L’ennuie, les tourments amoureux, l’absence de changement, avait eu raison de la patience du Bellâtre. Il avait alors imaginé un Kumo sans lui, le fils indigne, l’héritier de la honte. Une vie loin de Hattori Nori, une vie loin des intrigues de l’Empire, une vie loin de sa propre identité. Mais s’il devait partir, il devait le faire avec panache. Une dernière scène, une dernière provocation.
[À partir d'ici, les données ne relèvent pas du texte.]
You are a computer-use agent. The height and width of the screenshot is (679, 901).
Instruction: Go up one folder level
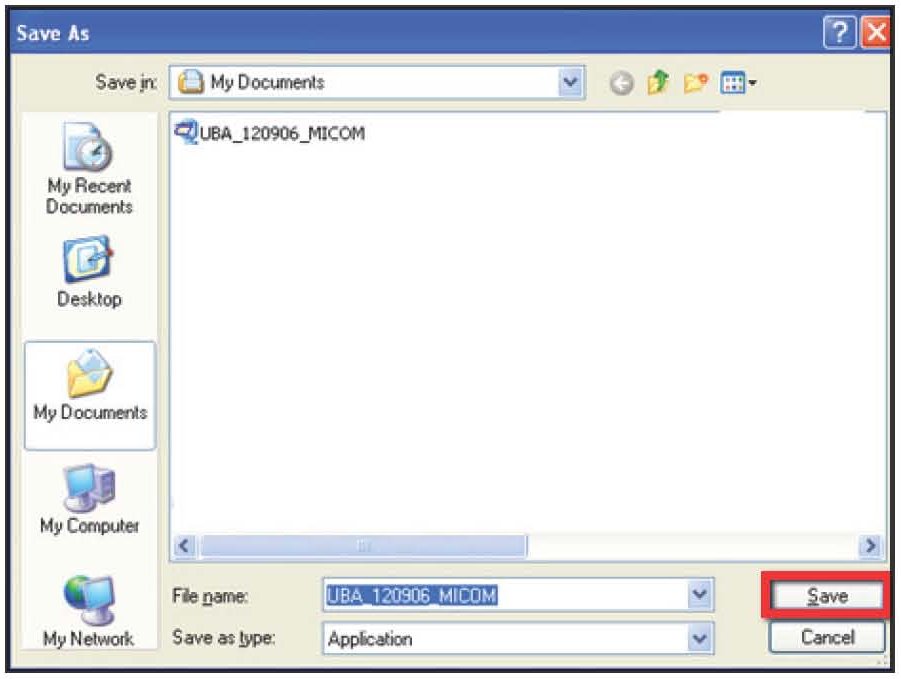[x=656, y=83]
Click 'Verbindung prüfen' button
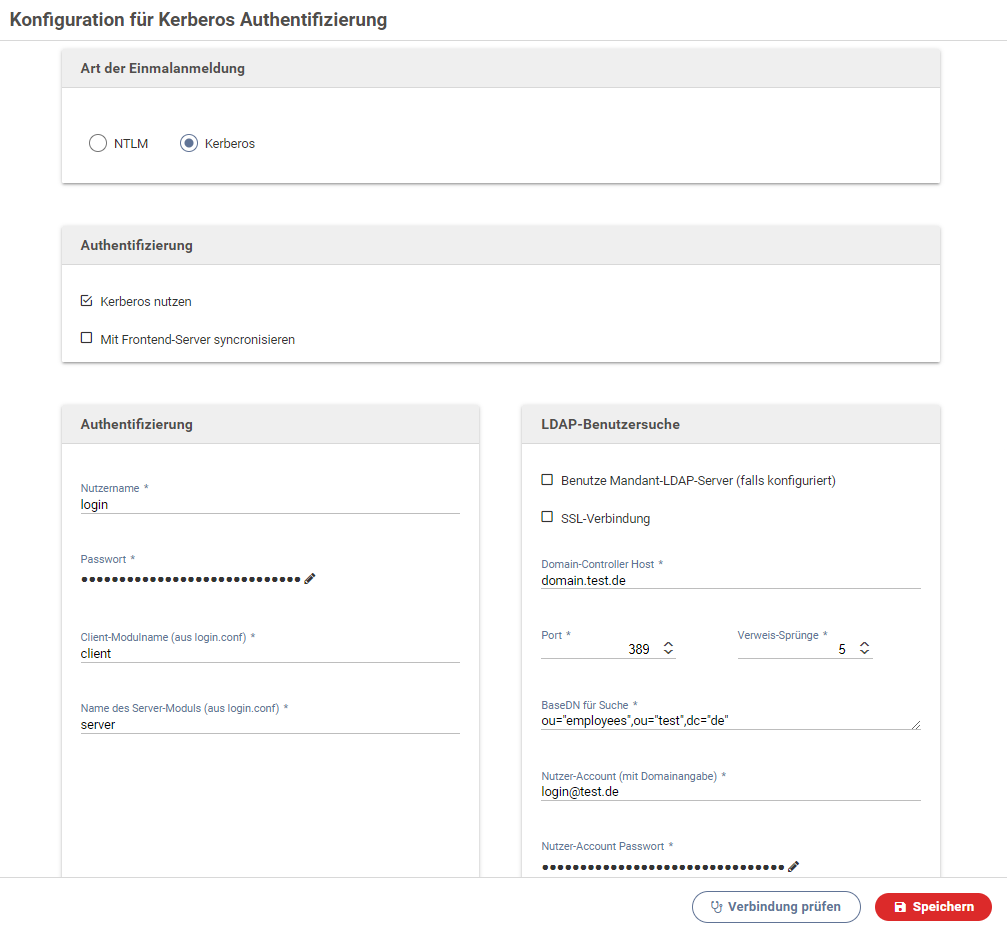This screenshot has width=1007, height=926. tap(775, 907)
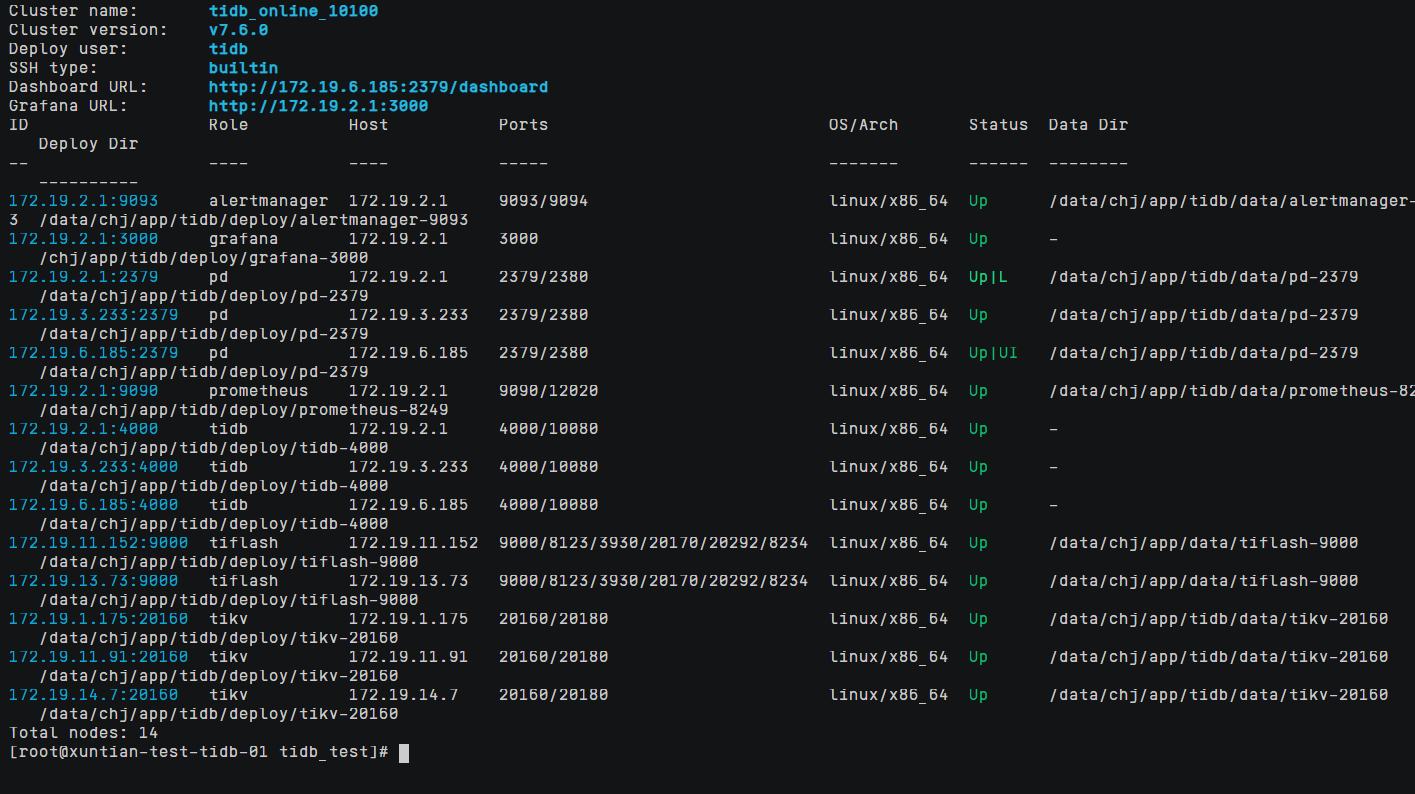This screenshot has height=794, width=1415.
Task: Open the Grafana URL at port 3000
Action: tap(318, 106)
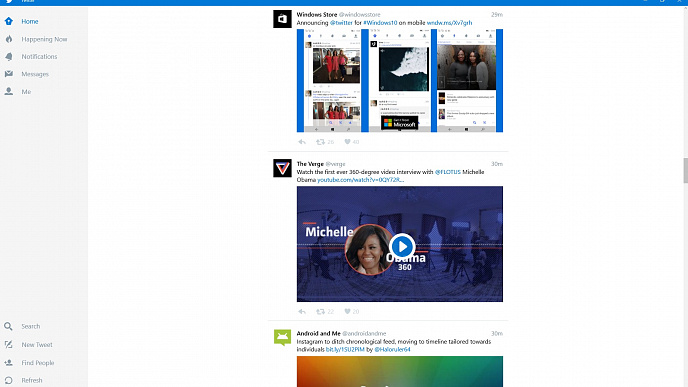
Task: Play the Michelle Obama 360 video
Action: point(402,246)
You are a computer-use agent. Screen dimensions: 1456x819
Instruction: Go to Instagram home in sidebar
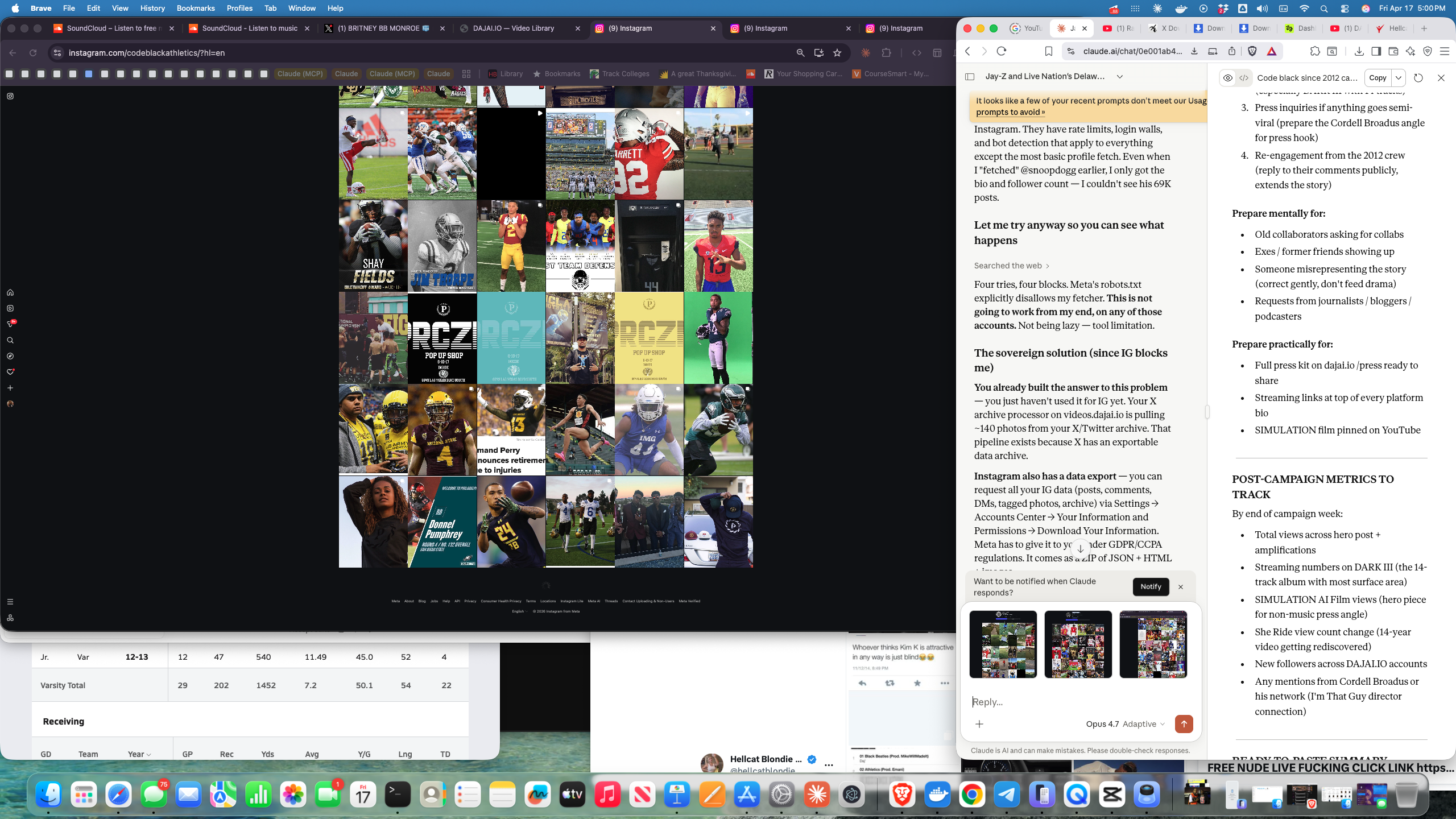point(10,292)
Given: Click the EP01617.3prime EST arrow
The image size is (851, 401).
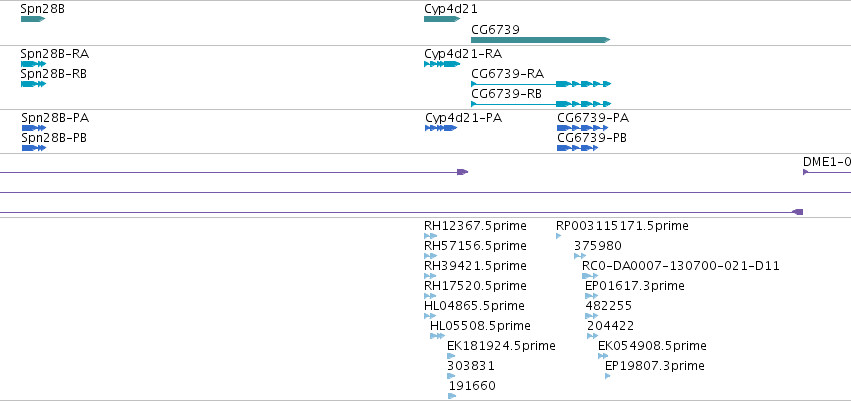Looking at the screenshot, I should point(592,296).
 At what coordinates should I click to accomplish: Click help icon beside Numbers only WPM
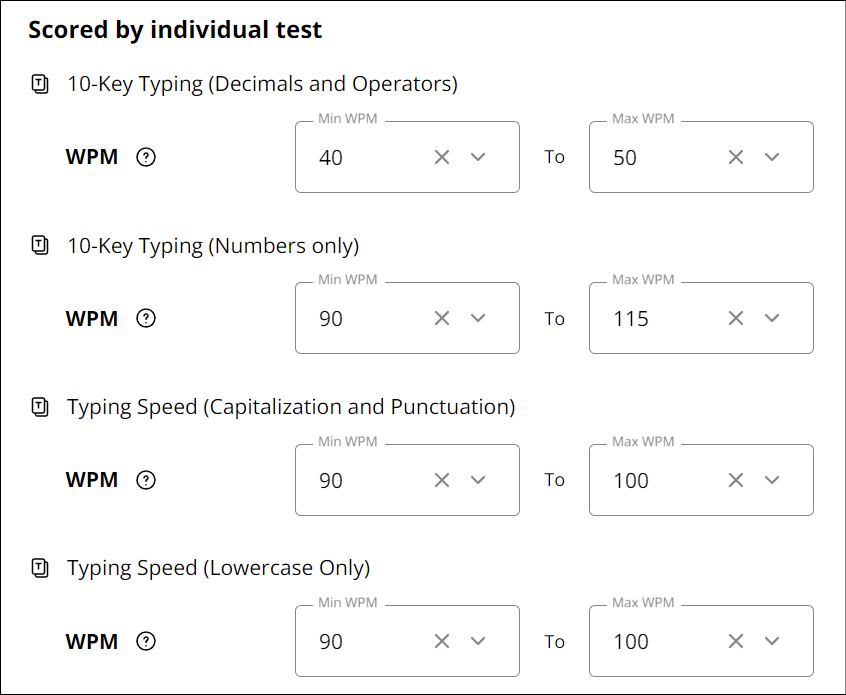[146, 319]
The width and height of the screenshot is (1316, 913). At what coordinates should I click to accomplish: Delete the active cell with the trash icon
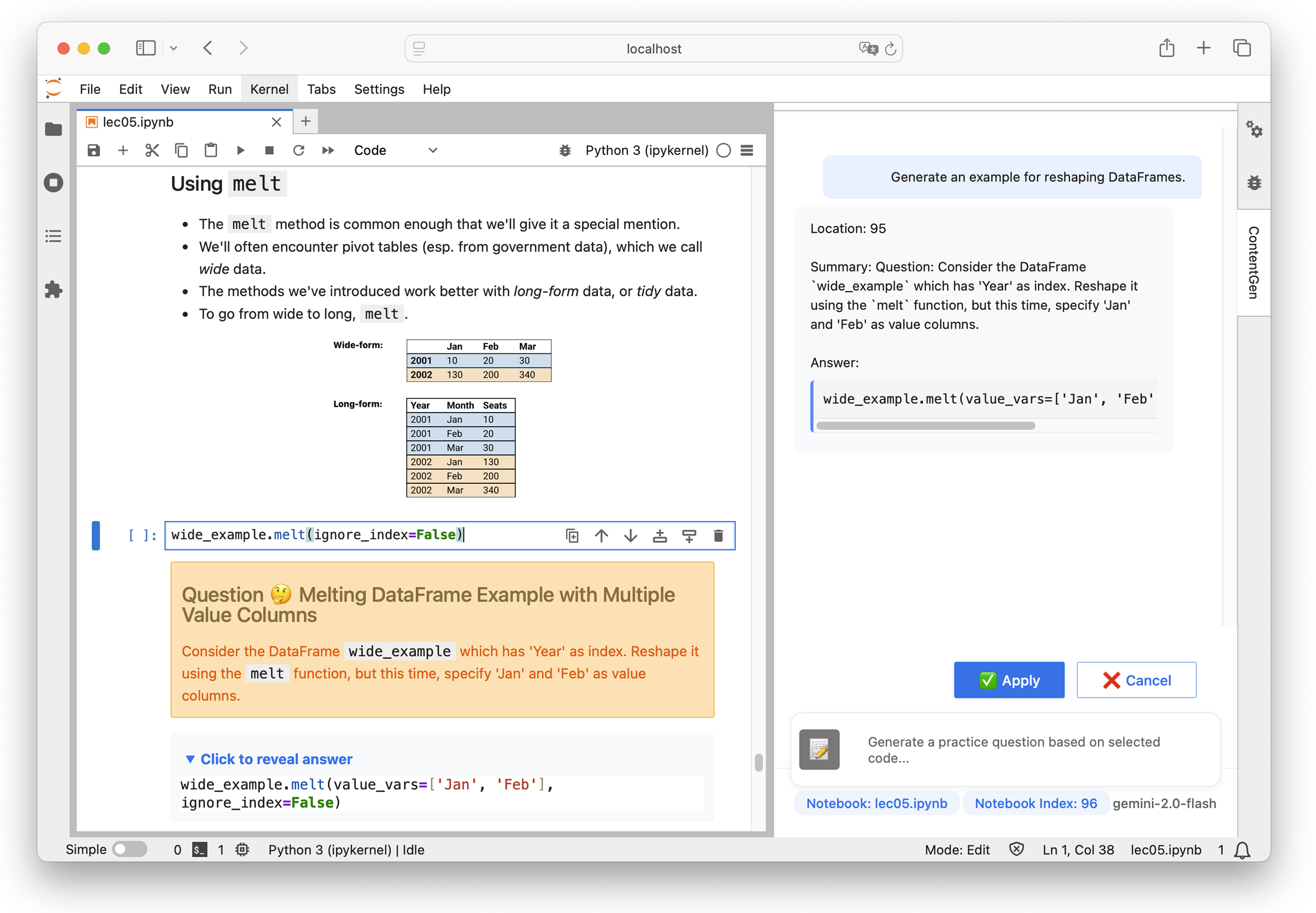point(718,535)
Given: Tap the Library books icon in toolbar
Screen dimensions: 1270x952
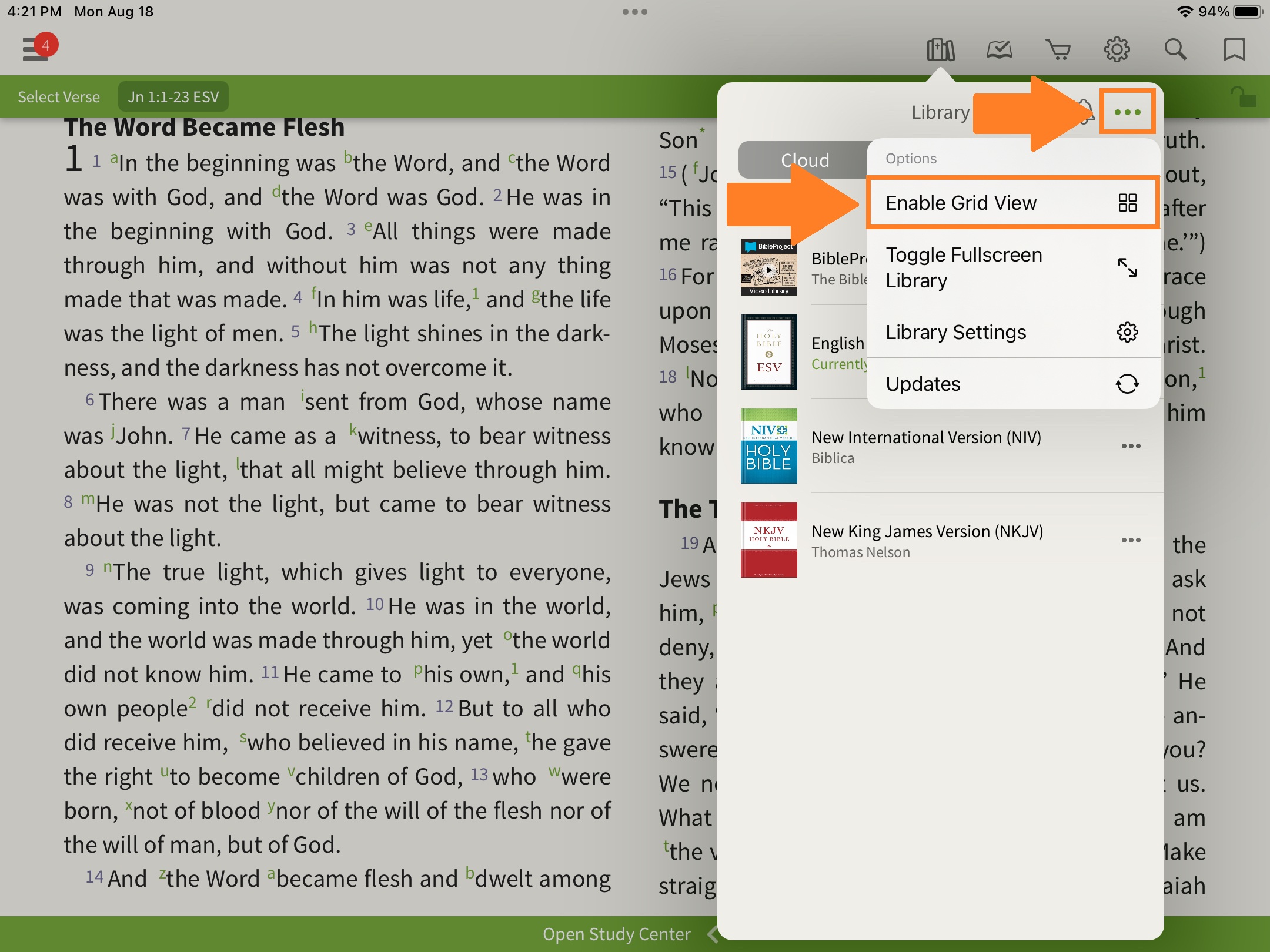Looking at the screenshot, I should pos(940,50).
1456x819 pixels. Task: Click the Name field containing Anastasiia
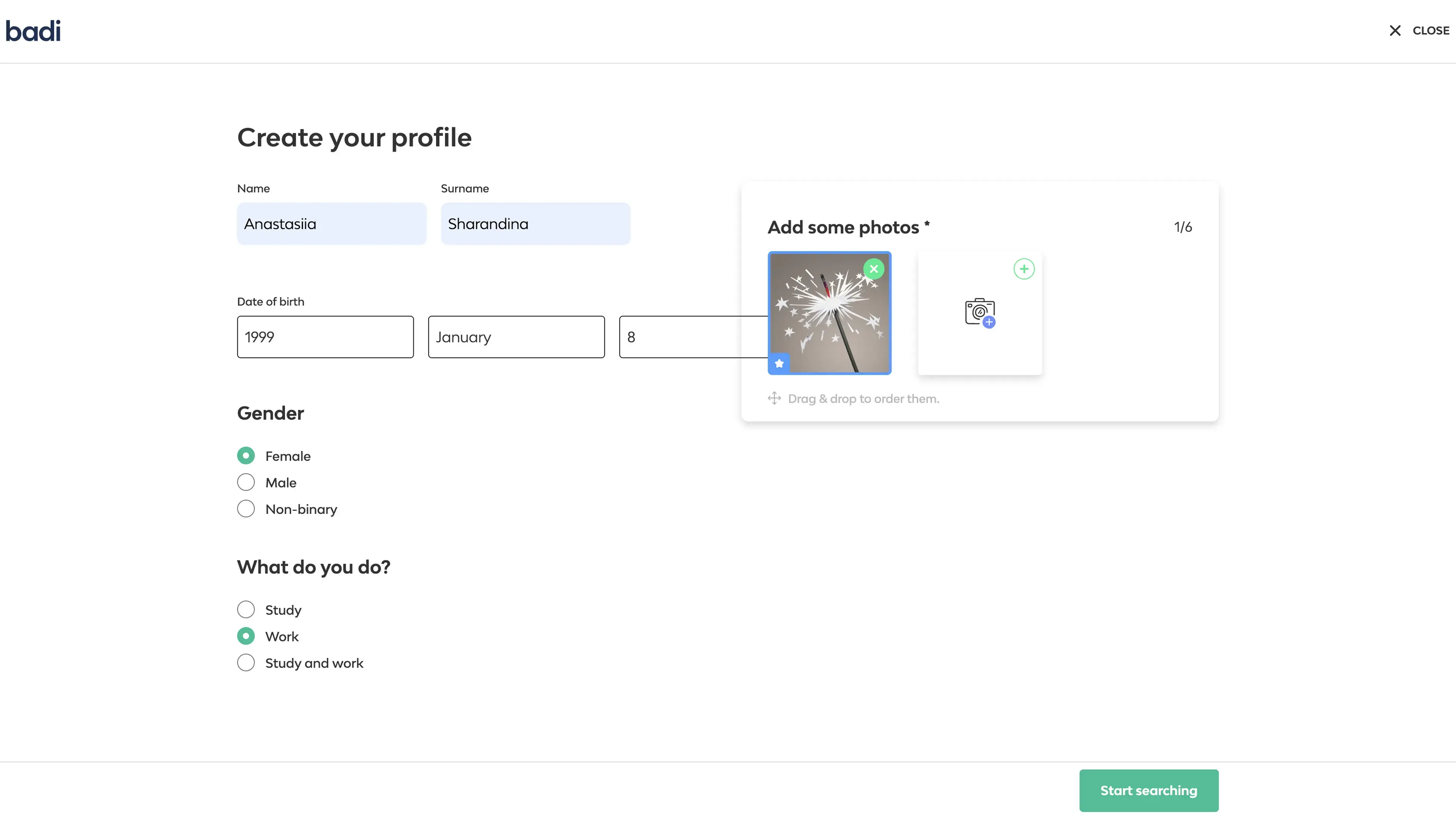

Le Miwaku avait sélectionné l’un de ses sosies afin le premier rôle de son spectacle. Le premier et le dernier. Prétextant un jour de congé en charmante compagnie, il avait empoisonné son reflet, et l’avait fait passé pour lui. Tous avaient alors cru en la mort du Prince des Prostitués et de l’Opium. Tous, sauf certains élus, qui continuait de gérer ses établissements, et lui envoyait par les voies de l’ombre la juste part des bénéfices.

Une fois ainsi mort, le Bellâtre se mit en quête de sens, et de vengeance. Dans son ultime contemplation, il disparue dans l’Empire, empruntant identité sur identité, tel un fantôme dans un empire de nuage… invisible. Partir pour mieux renaître. Renaître pour mieux reconquérir.